Date of Award

9-16-2009

Document Type

Dissertation

Degree Name

Doctor of Philosophy (PhD)

Department

English

First Advisor

Christopher R. Orchard, Ph.D.

Second Advisor

Cheryl A. Wilson, Ph.D.

Third Advisor

Lingyan Yang, Ph.D.

Abstract

This dissertation focuses on women voices in Black British Literature between the period 1980 and 2005 – specifically in the works of Monica Ali, Zadie Smith, Joan Riley, Ravinder Randhawa, Meera Syal and Gurinder Chadha – and seeks to understand how women who are of Caribbean and South Asian descent form and reform their identities in their new home as immigrants or first-generation Britons and why their stories make a valuable and essential contribution to Black British Literature.
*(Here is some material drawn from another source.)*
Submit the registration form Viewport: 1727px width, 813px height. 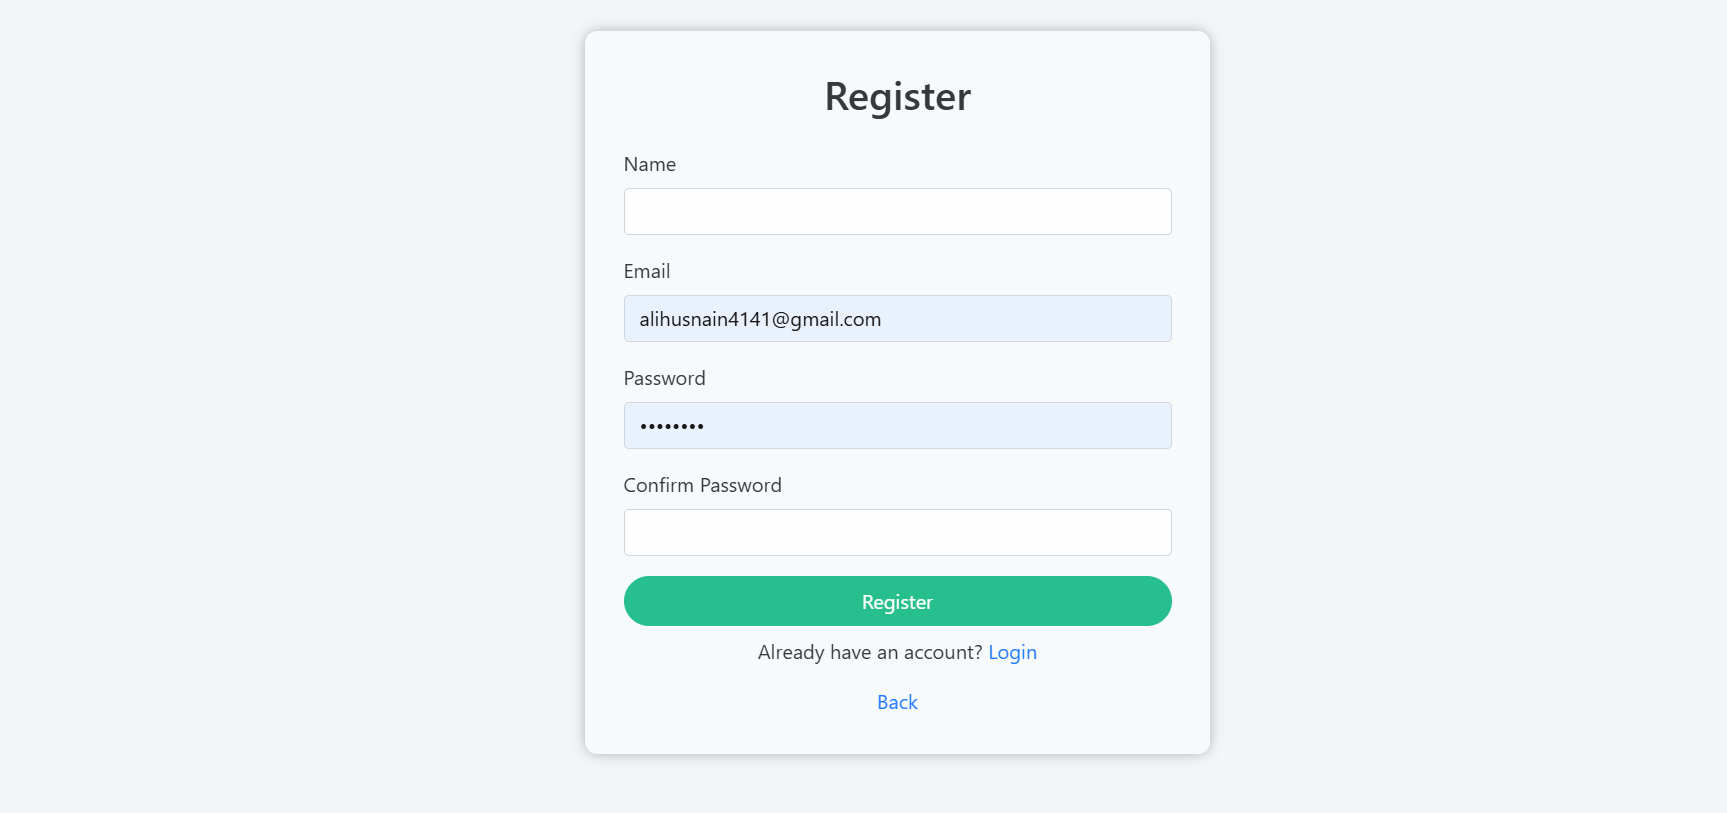[897, 602]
Divided into five chapters, the project considers how a woman’s role is influenced and shaped by place of birth and ancestry, cultural definitions of gender roles, formation of community, complexities of skin tone and wealth/status and how these factors shape her willingness to either embrace or refute the dominant culture. While a cursory glance at Black British literature might seem to suggest females adapt better than men to their new homes, a more considered approach reveals that the degree of assimilation for women depends on several factors: her status within the immigrant community if such a community exists and is accessible to her; how she is perceived in the larger i.e. white, dominant community; her position within a patriarchal familial system; her relationship to her children, if she has any, and her level of acceptance and encouragement of how those children are developing/faring in the “new” country. Combined, these factors shape a woman’s identity, and determine how readily she accepts or refutes the dominant culture. Chapter one provides an overview of the current debates occurring in cultural studies and postcolonial theory, the nexus between culture and identity for Black British women, and provides context for the intersection of the terms “Black” and “British.” Chapter two establishes the link between cultural performance and gender roles and the fluidity of gender specific roles as women navigate through a new culture. Chapter three examines how familial obligations and community ties shape a woman’s experience. Chapter four considers how the issues of ethnicity, skin tone and perceived beauty influence a woman’s self-identity. Chapter five argues wealth and social status trumps ethnicity.